Cutting costs “is difficult,” Douglas Offerman, a senior director at Fitch Ratings in New York, said in a telephone interview. “There are services that people depend on, and it’s always challenging. It’s the turn of the expense side of the budget to provide some savings now.”
Couillard wouldn’t specify how many positions would be eliminated, saying only that the government is “talking about hundreds of jobs. We hope that with attrition we can take care of most of them, but we are ready to use other tools if necessary to achieve the same objective.”
Payroll expenses represent about 60 percent of health-care spending, and “if you don’t attack the number of people, the headcount as you would say in business, you’re not going to save money,” Couillard said.
Quebec’s gross debt amounted to C$198.1 billion as of March 31, and will probably climb to C$217.4 billion by March 2019, budget documents show.
Debt represented 61 percent of gross domestic product as of March, according to a report released Aug. 21 by Toronto-based credit-rating company DBRS Ltd. That’s “by far” the highest among all Canadian provinces, DBRS said.
“Having an unbalanced budget and a debt that is out of control is the best way to kill those programs,” Couillard said. “If we want to protect them and to make them still there for the next generation, we have to balance the budget.”

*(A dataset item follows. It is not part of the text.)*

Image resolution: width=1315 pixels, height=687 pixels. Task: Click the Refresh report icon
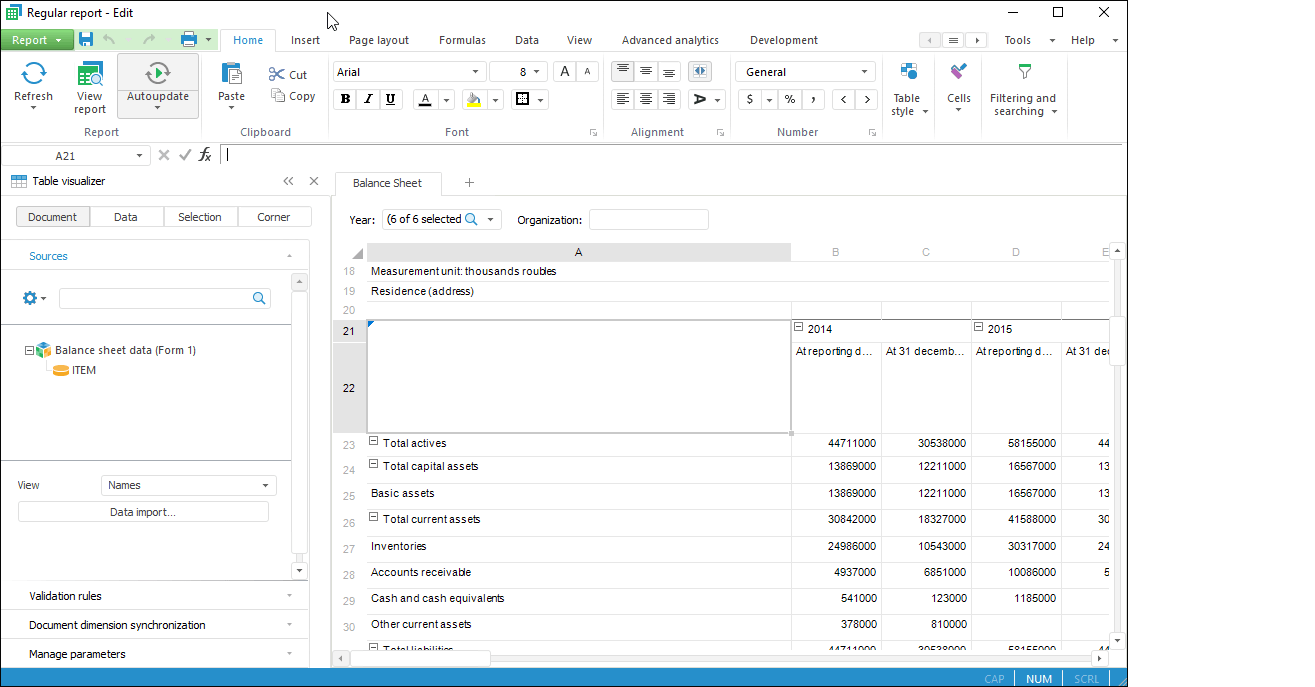tap(33, 74)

Quebec is also considering cutbacks in education “with the goal of preserving services” while pondering ways to tie day-care rates to the income of parents, Couillard said. Quebec parents pay C$7 a day for daycare, the lowest rate in North America.

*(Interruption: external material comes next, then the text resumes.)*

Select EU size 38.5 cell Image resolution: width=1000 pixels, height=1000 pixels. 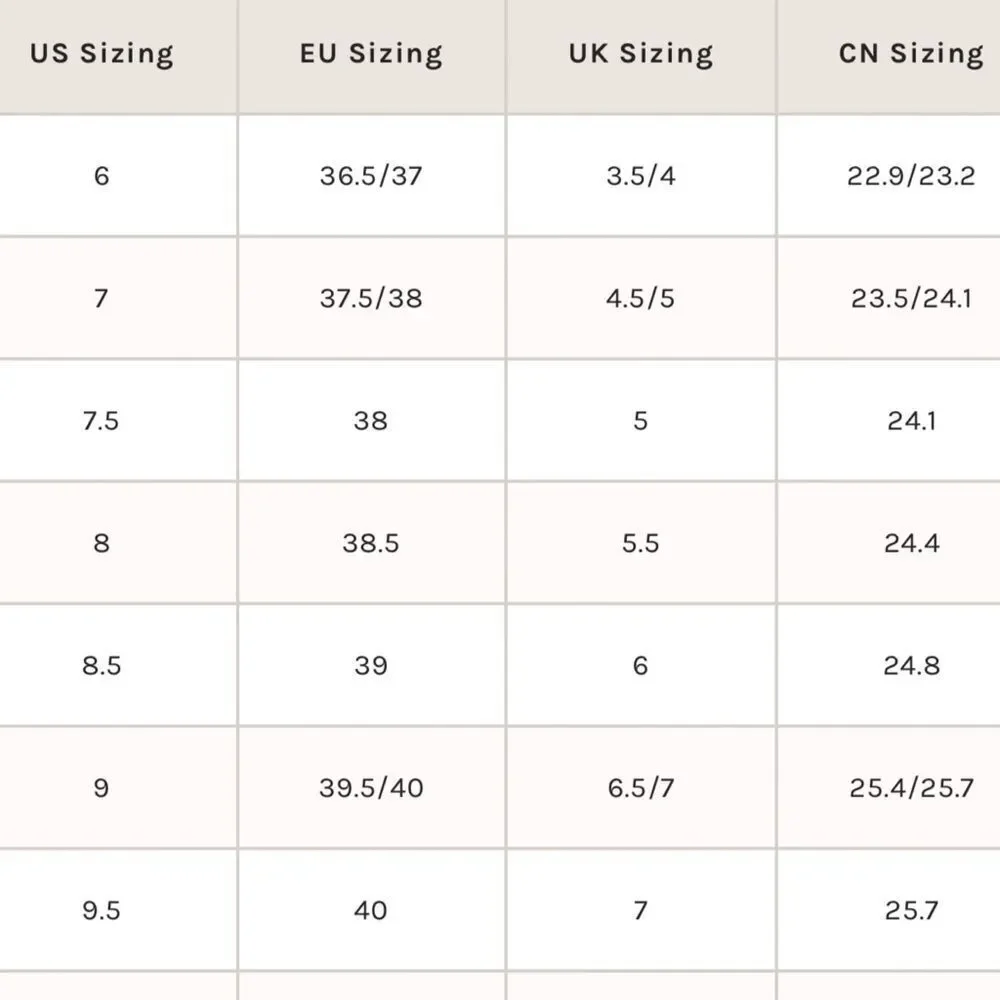point(371,543)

“Everybody would find it normal that at my level of income, I would pay C$10 a day, which is still a very good deal for daycare,” Couillard said.
Fostering growth is another of Couillard’s priorities. The Premier spent two days in New York this week in a bid to attract investment to the province.

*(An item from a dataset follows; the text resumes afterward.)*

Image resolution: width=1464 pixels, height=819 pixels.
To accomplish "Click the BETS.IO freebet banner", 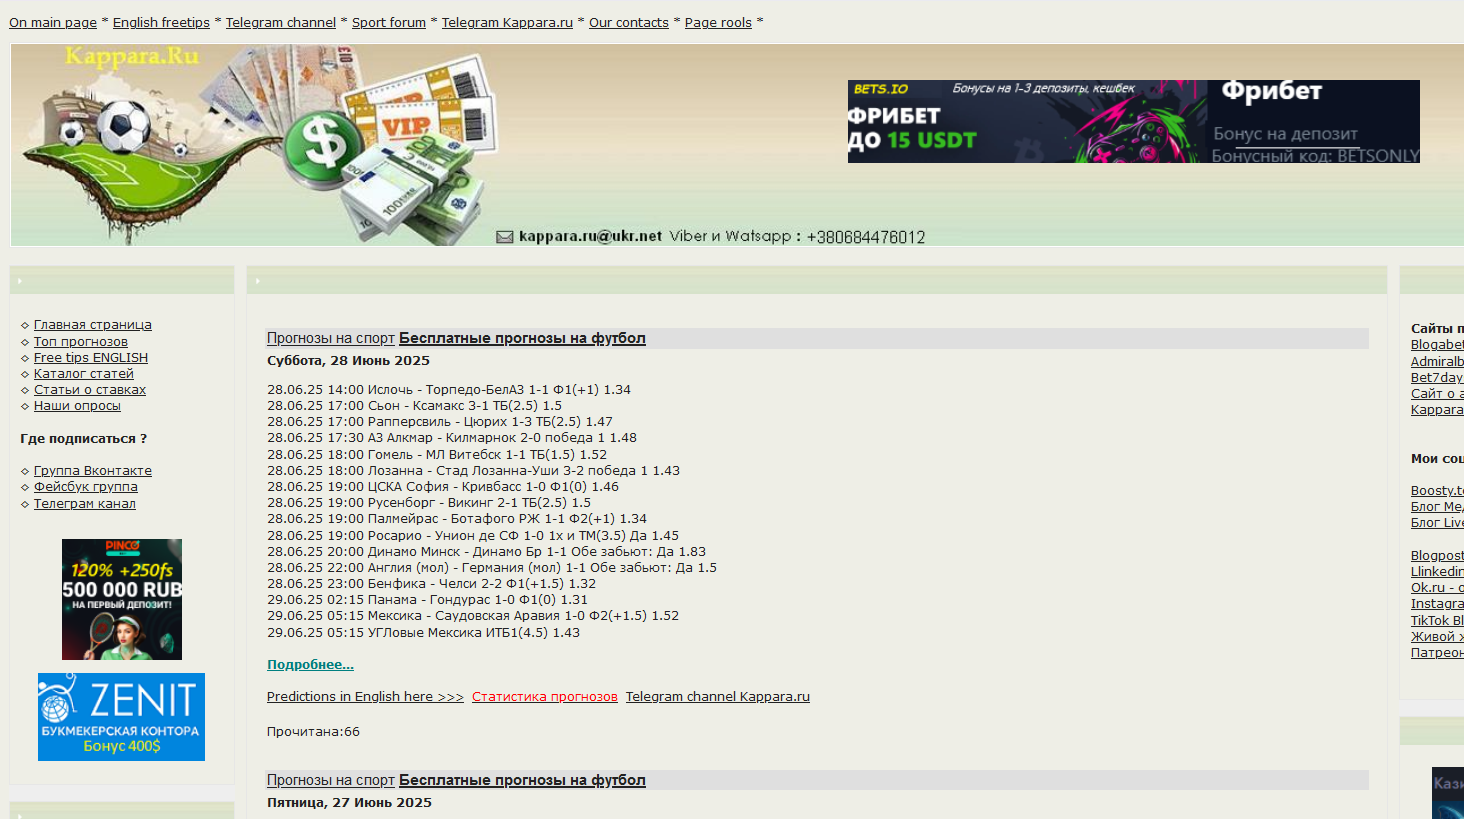I will click(x=1133, y=122).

As long as “strict” environmental conditions are met, Quebec would likely welcome TransCanada Corp.’s proposed C$12 billion Energy East pipeline to Canada’s Atlantic Coast, Couillard said. Calgary-based TransCanada plans to apply for a permit for Energy East, which would supply crude to the Gulf Coast as well as European and Asian markets.
“As a matter of principle, we don’t object fundamentally to the concept of the TransCanada East pipeline,” Couillard said. “But then you have to look at issues regarding communities, wildlife, environment, which we are going to do. It’s normal that we should do this.”